Kenaikan upah minimum 2023 maksimal 10 persen itu tengah menuai polemik. Di satu sisi buruh menuntut kenaikan upah lebih tinggi, sedangkan pengusaha menolak putusan Permenaker tersebut karena kondisi dunia usaha.
Direktur Eksekutif Center of Economic and Law Studies (Celios) Bhima Yudhistira Adhinegara menilai, dengan upah rendah yang diterima pekerja atau buruh akan menyebabkan RI semakin lama terjebak dalam middle income country atau negara berpendapatan menengah.

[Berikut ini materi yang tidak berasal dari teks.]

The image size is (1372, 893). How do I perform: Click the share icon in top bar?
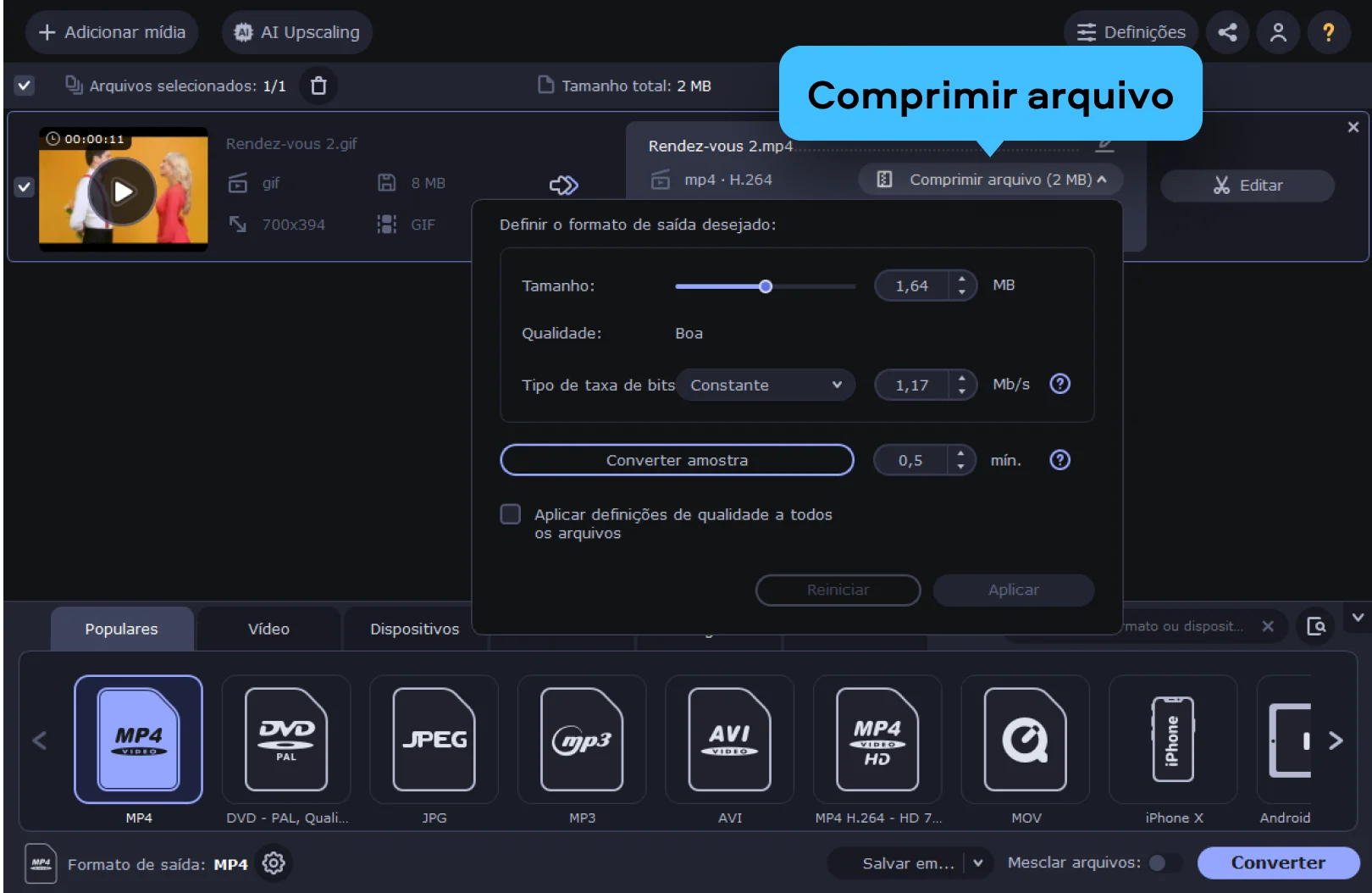click(x=1227, y=32)
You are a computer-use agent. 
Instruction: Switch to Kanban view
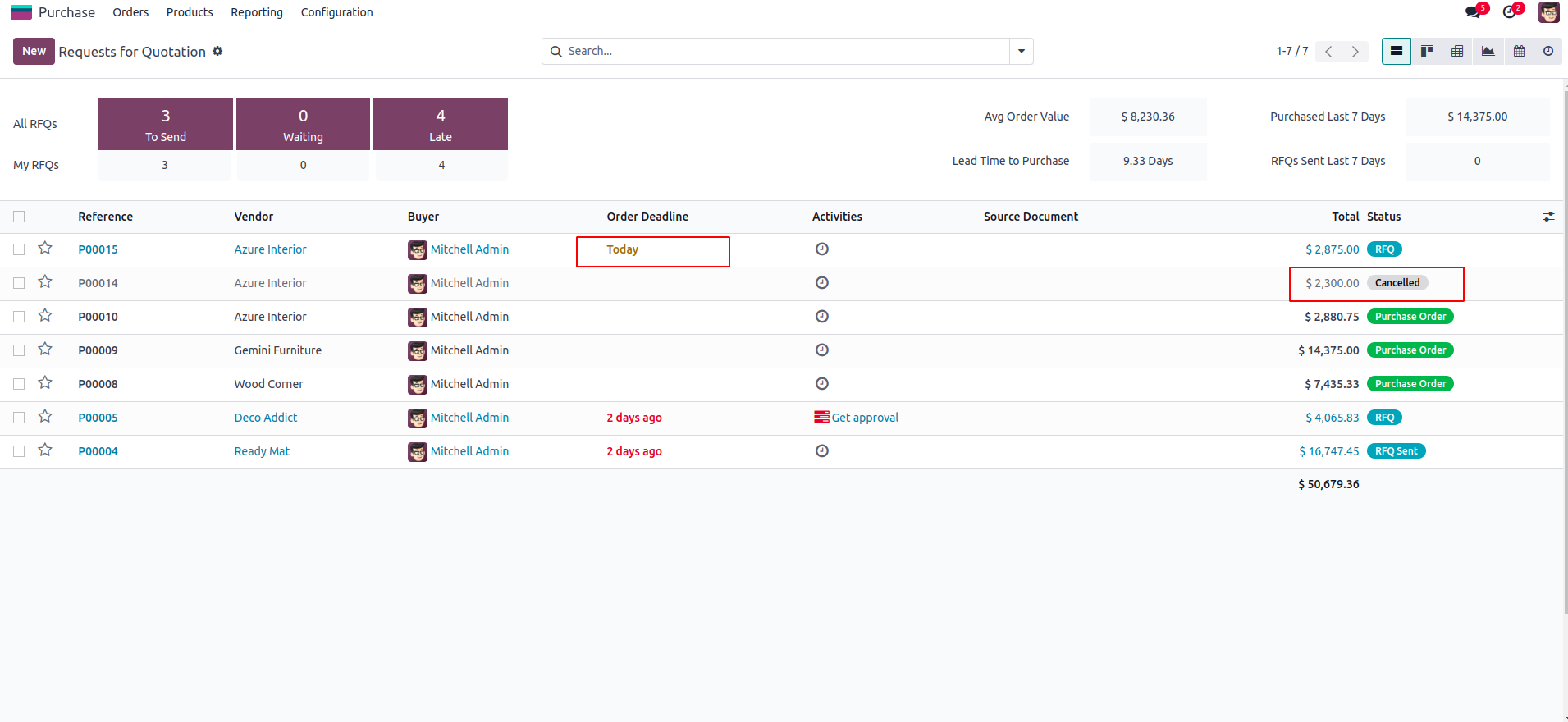(x=1427, y=51)
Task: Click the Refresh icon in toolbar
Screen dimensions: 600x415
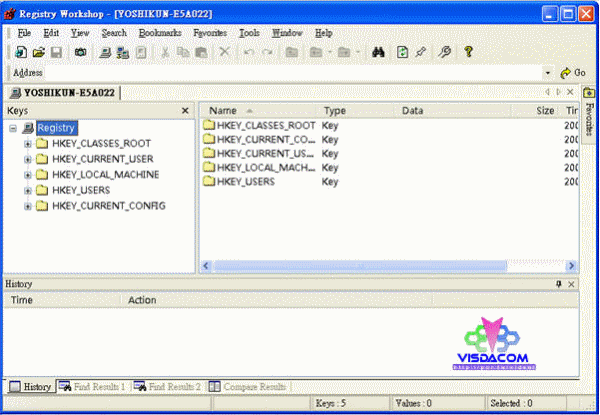Action: [x=402, y=52]
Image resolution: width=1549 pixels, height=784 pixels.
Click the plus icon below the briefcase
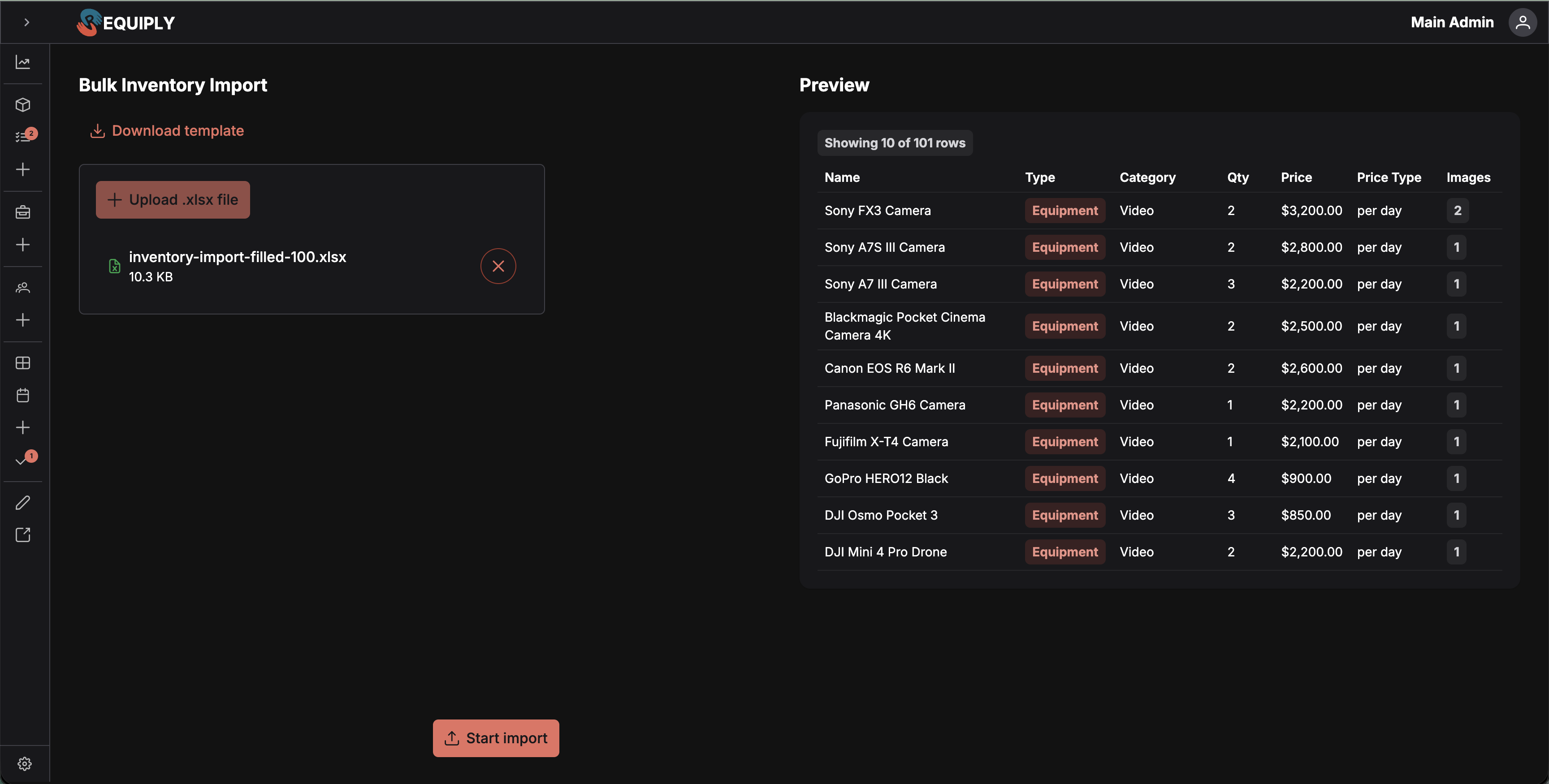pos(23,245)
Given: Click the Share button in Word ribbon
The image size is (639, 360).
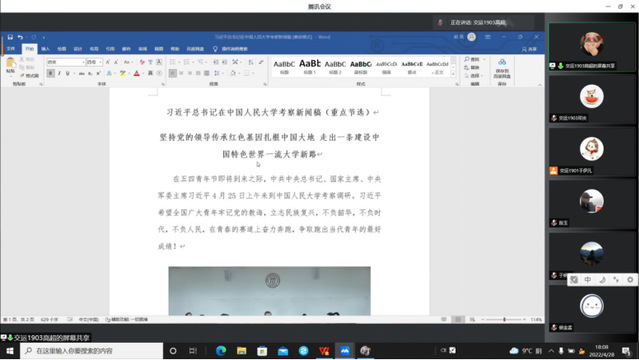Looking at the screenshot, I should point(529,49).
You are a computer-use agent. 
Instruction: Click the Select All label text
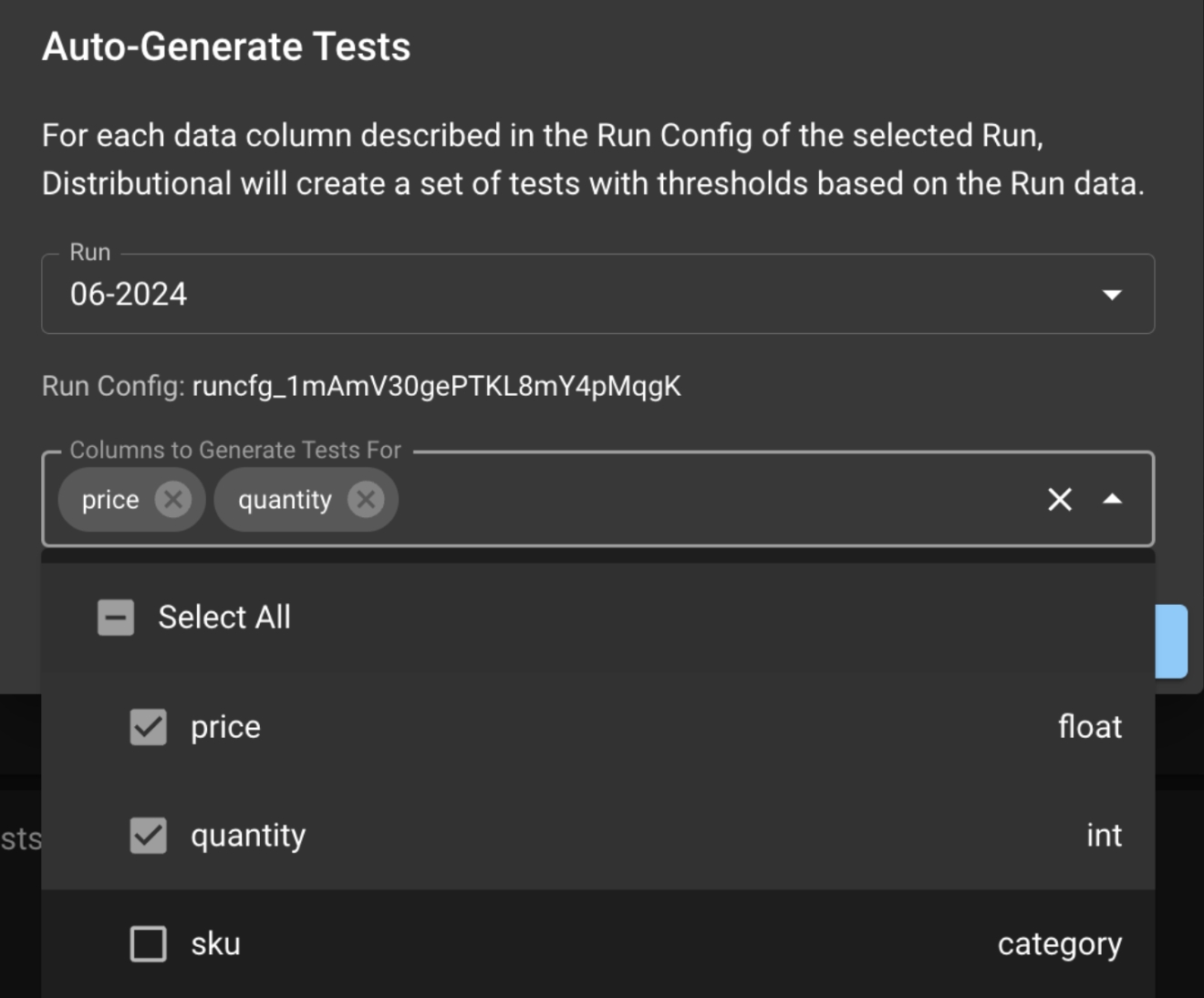(x=224, y=618)
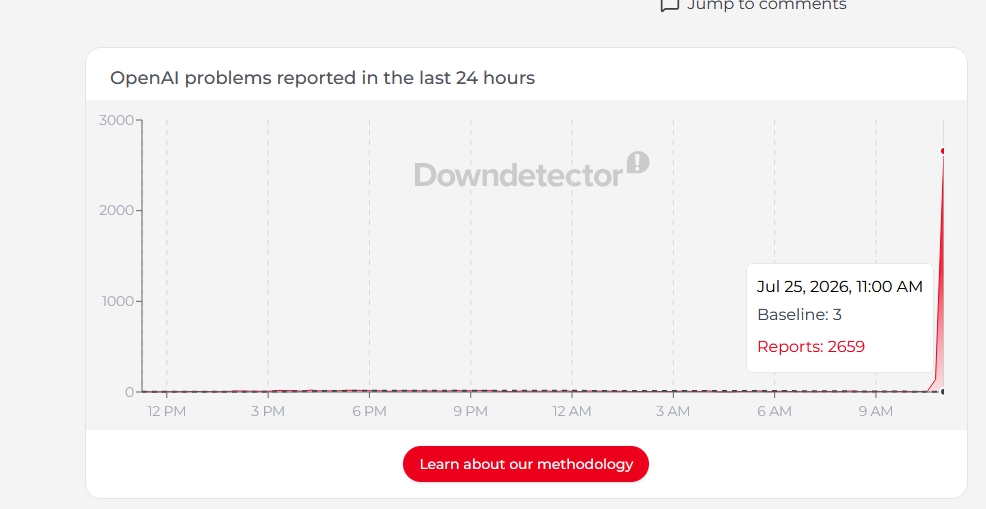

"Upah yang rendah bisa membuat kenaikan pendapatan masyarakat terutama kelas menengah tidak mampu mengejar kenaikan harga barang atau inflasi," kata Bhima saat dihubungi VIVA, Jumat 25 November 2022.
Akibatnya, jelas Bhima, secara riil upah akan tergerus oleh inflasi. Terlebih Indonesia diperkirakan akan memasuki era inflasi yang tinggi.
"Contohnya di 2022 rata-rata upah minimum hanya naik 1 persen sementara inflasi tembus 6 persen, itu artinya upah riil pekerja minus 5 persen. Kalau upah riil kenaikannya minus implikasinya pendapatan per kapita tidak akan merata dan ciptakan ketimpangan," jelasnya.
Jumlah Orang Kaya Naik, Bahaya untuk Ekonomi Jangka Panjang
Dengan ketimpangan itu, ia memperkirakan jumlah orang kaya di Indonesia terus menerus naik menjadi 171 ribu orang. Sementara golongan rentan upahnya tetap rendah, maka ketimpangan makin lebar. Hal itu juga akan berbahaya untuk perekonomian jangka panjang.
"Kalau pengusaha produksi barang yang beli jadi berkurang karena pendapatannya tidak mampu mengejar harga jual barang. Upah rendah adalah ancaman bagi omzet pengusaha, makin lama masuk middle income trap," ujarnya.